基金supported by the Notional Natural Science Foundation of China,Nos.81770918 (to ZLC),31871383 (to TL)the Natural Science Foundation of Zhejiang Province,No.LY16H120006 (to ZLC)the Departmental Funds from Wenzhou Medical University,No.89214018 (to ZLC)。
文摘Slit-Robo GTPase-activating protein 2(SRGAP2) plays important roles in axon guidance, neuronal migration, synapse formation, and nerve regeneration. However, the role of SRGAP2 in neuroretinal degenerative disease remains unclear. In this study, we found that SRGAP2 protein was first expressed in the retina of normal mice at the embryonic stage and was mainly located in the mature retinal ganglion cell layer and the inner nuclear layer. SRGAP2 protein in the retina and optic nerve increased after optic nerve crush. Then, we established a heterozygous knockout(Srgap2+/–) mouse model of optic nerve crush and found that Srgap2 suppression increased retinal ganglion cell survival, lowered intraocular pressure, inhibited glial cell activation, and partially restored retinal function.

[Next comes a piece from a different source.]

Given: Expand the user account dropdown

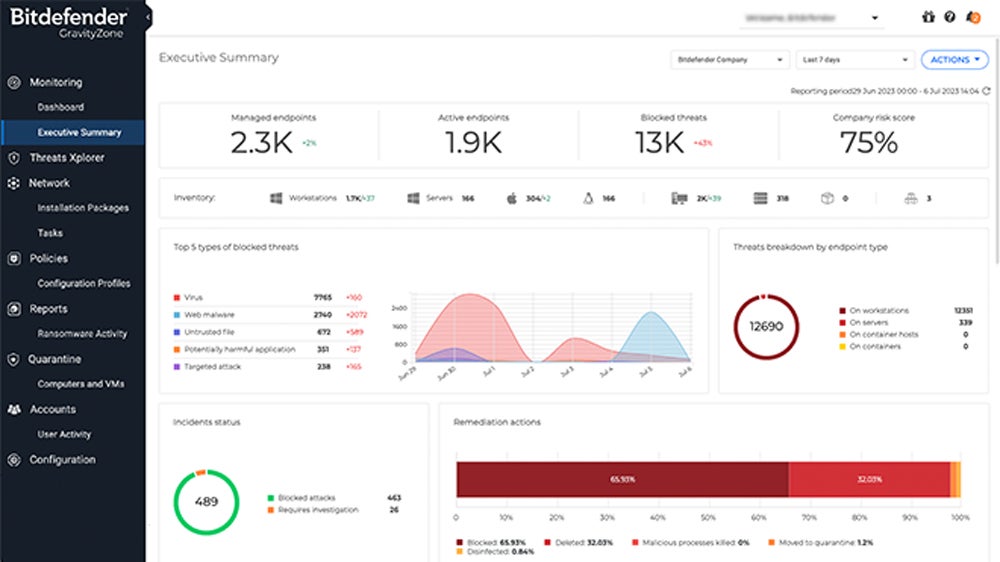Looking at the screenshot, I should [x=874, y=18].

In vitro experiments showed that Srgap2 suppression activated the mammalian target of rapamycin signaling pathway. RNA sequencing results showed that the expression of small heat shock protein genes(Cryaa, Cryba4, and Crygs) related to optic nerve injury were upregulated in the retina of Srgap2+/– mice. These results suggest that Srgap2 suppression reduced the robust activation of glial cells, activated the mammalian target of rapamycin signaling pathway related to nerve protein, increased the expression of small heat shock protein genes, inhibited the degeneration of retinal ganglion cells, and partially restored optic nerve function.